» STORED DATA:
----
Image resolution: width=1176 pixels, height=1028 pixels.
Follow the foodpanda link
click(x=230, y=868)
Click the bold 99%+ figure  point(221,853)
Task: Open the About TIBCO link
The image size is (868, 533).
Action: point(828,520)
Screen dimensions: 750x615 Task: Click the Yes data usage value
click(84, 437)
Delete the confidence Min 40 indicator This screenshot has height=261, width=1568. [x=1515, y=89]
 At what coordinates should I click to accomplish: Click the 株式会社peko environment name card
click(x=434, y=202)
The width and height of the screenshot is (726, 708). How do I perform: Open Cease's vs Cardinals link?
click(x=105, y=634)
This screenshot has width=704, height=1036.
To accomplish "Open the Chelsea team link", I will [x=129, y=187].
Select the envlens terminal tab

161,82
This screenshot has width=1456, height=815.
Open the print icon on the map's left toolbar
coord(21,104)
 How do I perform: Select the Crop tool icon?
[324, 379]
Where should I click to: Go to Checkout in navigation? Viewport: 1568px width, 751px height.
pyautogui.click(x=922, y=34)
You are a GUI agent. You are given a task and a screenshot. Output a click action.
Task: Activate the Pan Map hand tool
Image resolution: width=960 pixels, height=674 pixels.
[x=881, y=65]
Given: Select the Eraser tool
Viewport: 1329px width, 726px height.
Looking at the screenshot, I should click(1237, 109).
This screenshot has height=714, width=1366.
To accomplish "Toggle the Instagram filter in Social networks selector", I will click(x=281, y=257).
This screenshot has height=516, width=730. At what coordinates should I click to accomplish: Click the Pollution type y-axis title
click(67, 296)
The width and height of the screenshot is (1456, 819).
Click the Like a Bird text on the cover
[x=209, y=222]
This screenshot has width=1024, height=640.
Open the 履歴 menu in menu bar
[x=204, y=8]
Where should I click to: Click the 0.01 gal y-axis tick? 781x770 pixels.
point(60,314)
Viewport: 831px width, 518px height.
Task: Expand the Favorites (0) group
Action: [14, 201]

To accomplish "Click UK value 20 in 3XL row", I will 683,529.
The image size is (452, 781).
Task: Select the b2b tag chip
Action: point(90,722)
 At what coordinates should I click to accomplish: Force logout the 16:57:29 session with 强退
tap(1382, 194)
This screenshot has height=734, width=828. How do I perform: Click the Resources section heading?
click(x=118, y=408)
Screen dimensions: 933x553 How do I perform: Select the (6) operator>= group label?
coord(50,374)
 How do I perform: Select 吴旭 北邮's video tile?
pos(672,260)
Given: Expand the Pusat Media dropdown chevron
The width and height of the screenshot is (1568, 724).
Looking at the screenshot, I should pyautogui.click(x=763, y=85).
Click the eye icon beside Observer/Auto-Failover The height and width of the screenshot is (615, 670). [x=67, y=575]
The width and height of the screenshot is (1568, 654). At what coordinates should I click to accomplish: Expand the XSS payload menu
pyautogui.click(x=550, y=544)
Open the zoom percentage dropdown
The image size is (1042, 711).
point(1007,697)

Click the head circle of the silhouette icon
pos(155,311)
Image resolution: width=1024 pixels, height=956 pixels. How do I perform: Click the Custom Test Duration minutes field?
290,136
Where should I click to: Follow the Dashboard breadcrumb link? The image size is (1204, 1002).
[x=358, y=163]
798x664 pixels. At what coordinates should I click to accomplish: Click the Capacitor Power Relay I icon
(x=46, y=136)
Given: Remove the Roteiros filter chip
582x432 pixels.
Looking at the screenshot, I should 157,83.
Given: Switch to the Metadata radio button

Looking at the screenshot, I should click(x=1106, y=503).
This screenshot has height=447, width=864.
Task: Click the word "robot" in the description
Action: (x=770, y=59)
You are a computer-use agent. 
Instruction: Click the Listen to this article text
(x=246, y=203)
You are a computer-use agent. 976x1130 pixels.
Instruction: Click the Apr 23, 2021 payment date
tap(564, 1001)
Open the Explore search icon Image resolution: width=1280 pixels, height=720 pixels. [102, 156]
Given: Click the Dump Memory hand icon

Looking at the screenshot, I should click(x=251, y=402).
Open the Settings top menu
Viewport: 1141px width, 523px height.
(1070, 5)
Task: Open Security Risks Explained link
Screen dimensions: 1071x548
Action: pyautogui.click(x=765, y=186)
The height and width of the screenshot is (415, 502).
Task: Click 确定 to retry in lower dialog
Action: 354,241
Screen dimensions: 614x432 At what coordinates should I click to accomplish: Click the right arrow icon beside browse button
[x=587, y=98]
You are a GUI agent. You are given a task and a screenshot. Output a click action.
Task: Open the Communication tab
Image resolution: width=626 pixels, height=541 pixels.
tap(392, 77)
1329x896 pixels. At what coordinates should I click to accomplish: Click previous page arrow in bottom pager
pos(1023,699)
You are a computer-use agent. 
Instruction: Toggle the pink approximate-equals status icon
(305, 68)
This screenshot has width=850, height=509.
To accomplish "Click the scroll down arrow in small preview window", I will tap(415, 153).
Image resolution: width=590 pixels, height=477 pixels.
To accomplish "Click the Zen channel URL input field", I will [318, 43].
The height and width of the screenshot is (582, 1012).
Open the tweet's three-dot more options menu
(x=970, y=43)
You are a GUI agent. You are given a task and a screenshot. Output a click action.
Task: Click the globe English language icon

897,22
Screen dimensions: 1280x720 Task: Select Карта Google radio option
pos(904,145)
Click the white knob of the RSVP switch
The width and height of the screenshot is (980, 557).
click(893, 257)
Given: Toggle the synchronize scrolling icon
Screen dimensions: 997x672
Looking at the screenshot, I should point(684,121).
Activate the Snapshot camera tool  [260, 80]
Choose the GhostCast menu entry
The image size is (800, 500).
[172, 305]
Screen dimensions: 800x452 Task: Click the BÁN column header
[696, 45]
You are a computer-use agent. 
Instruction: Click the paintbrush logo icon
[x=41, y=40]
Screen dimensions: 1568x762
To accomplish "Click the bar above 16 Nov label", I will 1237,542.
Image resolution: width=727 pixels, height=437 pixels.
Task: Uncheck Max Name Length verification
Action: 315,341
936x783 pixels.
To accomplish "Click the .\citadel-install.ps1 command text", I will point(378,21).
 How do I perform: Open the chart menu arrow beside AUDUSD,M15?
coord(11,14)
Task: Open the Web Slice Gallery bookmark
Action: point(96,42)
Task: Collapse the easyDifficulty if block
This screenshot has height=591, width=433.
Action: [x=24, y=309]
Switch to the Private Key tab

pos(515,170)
----
» WORK REQUEST: With "filter" as the word to match, copy each line of the records that has it.

» ANSWER BOX:
To accomplish "Toggle the Instagram filter in Social networks selector", I will click(x=281, y=257).
Given: Remove the Roteiros filter chip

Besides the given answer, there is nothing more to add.